今の日本の子供は6人に1人が貧困にあえいでいると言われています。バブルの崩壊以降社会の格差が広がったからでしょう。そうなると学費の高い私立大学は敬遠されがちになります。

ここで気になるのが、大学入学時いくら費用が必要なのかと言うことです。次の表にまとめてみました。

データーは2012年のものです。

入学科 授業料 合 計
国立大学 28万5200円 53万5800円 81万7800円
公立大学 39万7595円 53万7960円 93万5555円
私立大学 26万9481円 85万7763円 131万4251円

※私立大学(合計に、その他18700円含む)

♦引用元

マイナビ進学 https://shingaku.mynavi.jp/cnt/etc/column/step5/admission_fee/

国公立大学の授業料は2004年ごろから値上がりが止まっていますが、私立大学では今も上がり続けています。経営が難しいのは理解しますが、無駄を徹底して省くなどして1万円でも安くしたいところですね。

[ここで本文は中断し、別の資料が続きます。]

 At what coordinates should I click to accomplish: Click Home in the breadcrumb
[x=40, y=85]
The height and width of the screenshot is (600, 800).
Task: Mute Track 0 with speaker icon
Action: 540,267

スーパーグローバル大学(SGU)創成支援における問題点

文部科学省は、国際競争力を高めるために財政支援を国立私立大学37校に制定しました。この財政支援事業は、 日本の大学教育における国際競争力の向上を目的に、優れた海外の大学との連携や大学改革の国際化を進めるものです。そしてハイレベルな教育研究を行う大学や国際化を牽引するグローバル大学に対し、制度改革と重点支援を一体で行うことを目的としています。

そんな中で、文部科学省が財政支援を行う大学が新たな問題を生み出しています。それは、選定に外れた大学との格差が広がっていることです。選定された各大学についてはタイプA(トップ型)とタイプB(グローバル牽引型)と分かれ、補助金が支給されます。タイプAには世界ランキング入りも可能な東大、早稲田など歴史ある13校が選ばれていますし、タイプBは「日本の国際社会のグローバル化を牽引する大学」を支援するとし、東京芸術大、東京外国語大、上智大、明治大など24校が選ばれました。この中にはユニークな取り組みをする地方の大学も3校含まれています。タイプAには国からの補助金が10年間で42億円、タイプBで17億円支給されるため、当然補助金が支給される大学では質の高い教育研究や、海外の大学にも引けを取らない実力を得ることも可能となるでしょう。そのため、選定に漏れた大学との差はますます広がり今以上の格差を招く恐れも出てきます。

まとめ

人口の減少で経営が困難なのは、企業に限ったことではなく、大学経営も厳しいのが現状です。理由として90年代に大学の設置認可が大幅に緩和されてことが背景にあります。勿論少子高齢化も要因の一つですが、出生率の低下を読めなかった国の政策の失敗ともいえます。今後、大学がとるべき道は、高い競争力を身に就け海外市場に打ち勝てる人材を多く輩出する教育支援ではないでしょうか。